Onsager’s variational principle in proliferating biological tissues, in presence of activity and anisotropy

Abstract

AbstractA hallmark of biological cells is their ability to proliferate and of tissues their ability to grow. This is common in morphogenesis and embryogenesis but also in pathological conditions such as tumour growth. To consider these tissues from a physical point of view, it is necessary to derive fundamental relationships, in particular for velocities and density components, taking into account growth terms, chemical factors and the symmetry of cells and tissues. The aim is then to develop a consistent coarse-grained approach to these complex systems, which exhibit proliferation, disorder, anisotropy and activity at small scales.

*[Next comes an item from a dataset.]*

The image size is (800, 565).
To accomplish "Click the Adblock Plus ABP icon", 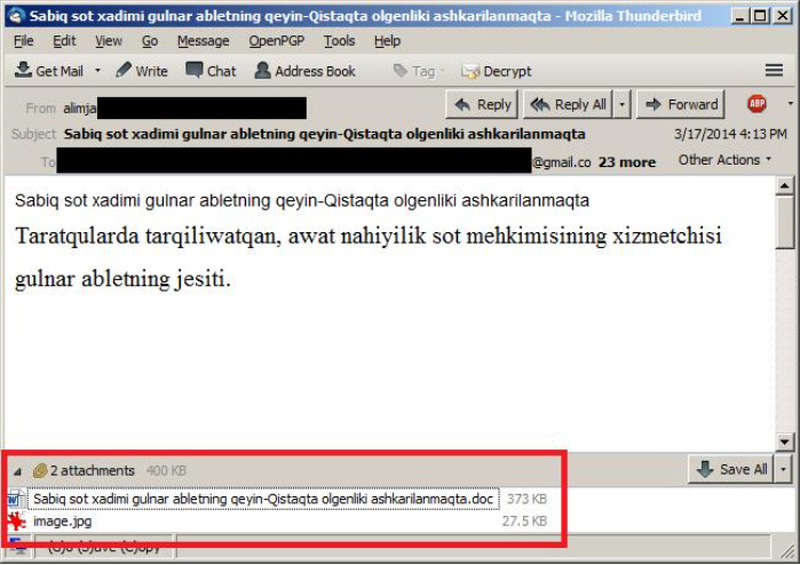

To this end, Onsager’s variational principle allows the systematic derivation of flux-force relations in systems out of equilibrium and the principle of the extremum of dissipation, first formulated by Rayleigh and revisited by Onsager, finally leads to a consistent formulation for a continuous approach in terms of a coupled set of partial differential equations. Considering the growth and death rates as fluxes, as well as the chemical reactions driving the cellular activities, we derive the momentum equations based on a leading order physical expansion. Furthermore, we illustrate the different interactions for systems with nematic or polar order at small scales, and numerically solve the resulting system of partial differential equations in relevant biophysical growth examples. To conclude, we show that Onsager’s variational principle is useful for systematically exploring the different scenarios in proliferating systems, and how morphogenesis depends on these interactions.